Susceptibility testing of rapidly growing mycobacteria can be clinically useful, although it is not standardized and results are often delayed well into empiric therapy. Presently, the minimum recommendations for antibiotic susceptibility testing of rapidly growing NTM include clarithromycin, amikacin, cefoxitin, imipenem (the carbapenem preferred over meropenem and ertapenem), tobramycin, doxycycline, linezolid, ciprofloxacin, and sulfonamides [12]. Ciprofloxacin resistance is now widely encountered; however, moxifloxacin should be tested as some NTM isolates remain susceptible to this fluoroquinolone. M. neoaurum has a better susceptibility profile compared with M. chelonae and M. abscessus. However, a recent study did demonstrate high Mycobacterium neoaurum resistance to clarithromycin [12]. Combination antimicrobial therapy including macrolides, fluoroquinolones and aminoglycosides is the preferred treatment regimen.

Successful treatment of M. neoaurum bloodstream infection most commonly requires several weeks of combination antimicrobial therapy and removal of prosthetic material. Despite these complex treatment regimens and removal of prosthetic material, the prognosis of the affected individuals with NTM PVE is poor. However, in contrast with patients who have PVE due to other NTM, our patient responded very well to antibiotic treatment. This could be due to the indolent nature and low pathogenicity of M. neoaurum.
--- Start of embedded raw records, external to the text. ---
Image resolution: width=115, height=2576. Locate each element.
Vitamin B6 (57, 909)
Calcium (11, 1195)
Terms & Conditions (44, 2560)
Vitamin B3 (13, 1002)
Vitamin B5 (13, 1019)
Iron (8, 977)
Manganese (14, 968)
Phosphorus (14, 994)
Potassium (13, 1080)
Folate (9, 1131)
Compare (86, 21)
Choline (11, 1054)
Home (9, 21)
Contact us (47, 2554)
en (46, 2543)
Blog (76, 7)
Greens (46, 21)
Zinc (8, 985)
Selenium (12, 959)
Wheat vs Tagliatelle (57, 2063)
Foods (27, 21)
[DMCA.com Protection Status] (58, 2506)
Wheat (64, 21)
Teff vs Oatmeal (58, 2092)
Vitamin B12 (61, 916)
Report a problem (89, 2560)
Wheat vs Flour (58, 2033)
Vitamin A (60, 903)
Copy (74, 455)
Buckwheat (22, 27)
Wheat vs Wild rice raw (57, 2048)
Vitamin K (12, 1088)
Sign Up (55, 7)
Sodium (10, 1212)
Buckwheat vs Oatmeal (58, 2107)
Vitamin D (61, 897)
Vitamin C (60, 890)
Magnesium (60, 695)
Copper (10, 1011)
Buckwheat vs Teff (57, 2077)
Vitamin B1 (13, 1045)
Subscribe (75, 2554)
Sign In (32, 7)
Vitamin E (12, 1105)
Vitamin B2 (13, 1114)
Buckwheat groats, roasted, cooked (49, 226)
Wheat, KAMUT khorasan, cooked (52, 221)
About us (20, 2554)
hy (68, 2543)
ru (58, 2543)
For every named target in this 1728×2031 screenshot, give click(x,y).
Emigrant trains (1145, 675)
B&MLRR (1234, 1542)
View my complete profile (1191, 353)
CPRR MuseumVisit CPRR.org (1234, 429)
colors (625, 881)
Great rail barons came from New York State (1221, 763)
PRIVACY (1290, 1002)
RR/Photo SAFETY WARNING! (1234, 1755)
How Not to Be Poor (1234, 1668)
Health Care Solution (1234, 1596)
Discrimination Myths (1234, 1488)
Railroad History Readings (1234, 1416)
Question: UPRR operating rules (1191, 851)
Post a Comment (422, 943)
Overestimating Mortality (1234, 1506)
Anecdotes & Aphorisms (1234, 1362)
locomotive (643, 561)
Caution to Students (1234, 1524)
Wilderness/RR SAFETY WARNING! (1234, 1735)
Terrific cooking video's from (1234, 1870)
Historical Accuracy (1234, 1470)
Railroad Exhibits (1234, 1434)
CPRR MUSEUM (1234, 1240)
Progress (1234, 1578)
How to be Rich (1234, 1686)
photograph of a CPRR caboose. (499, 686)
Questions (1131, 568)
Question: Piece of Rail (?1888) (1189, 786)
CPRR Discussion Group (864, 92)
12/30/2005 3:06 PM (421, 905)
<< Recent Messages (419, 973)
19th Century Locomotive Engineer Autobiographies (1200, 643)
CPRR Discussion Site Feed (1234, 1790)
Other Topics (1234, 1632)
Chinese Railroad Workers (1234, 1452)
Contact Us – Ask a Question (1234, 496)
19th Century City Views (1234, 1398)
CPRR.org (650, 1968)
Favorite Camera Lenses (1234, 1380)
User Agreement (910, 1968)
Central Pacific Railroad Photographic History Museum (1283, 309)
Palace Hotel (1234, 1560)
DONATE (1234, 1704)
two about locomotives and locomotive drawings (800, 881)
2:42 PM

This is further corroborated by the fact that the majority of patients who had infections of indwelling catheters due to M. neoaurum responded very well to antibiotics and catheter removal.

In conclusion, NTM PVE is a rare clinical entity that should be considered in patients with prosthetic valves who present with symptoms of endocarditis with negative blood cultures. M. neoaurum is a rapidly growing NTM that can cause infective endocarditis in immunosuppressed individuals. Whether it can be nosocomially transmitted is yet to be proven. NTM PVE due to M. neoaurum, in contrast to PVE due to other NTM, may be amenable to long term antibiotic therapy, especially if combined with prosthesis removal. In the absence of definitive regimens and substantial experience, physicians can rely on antibiotic susceptibility data and previous case reports to guide their antibiotic choice and duration of therapy. In general, however, endocarditis secondary to NTM, particularly involving the prosthetic valves, carries a poor prognosis.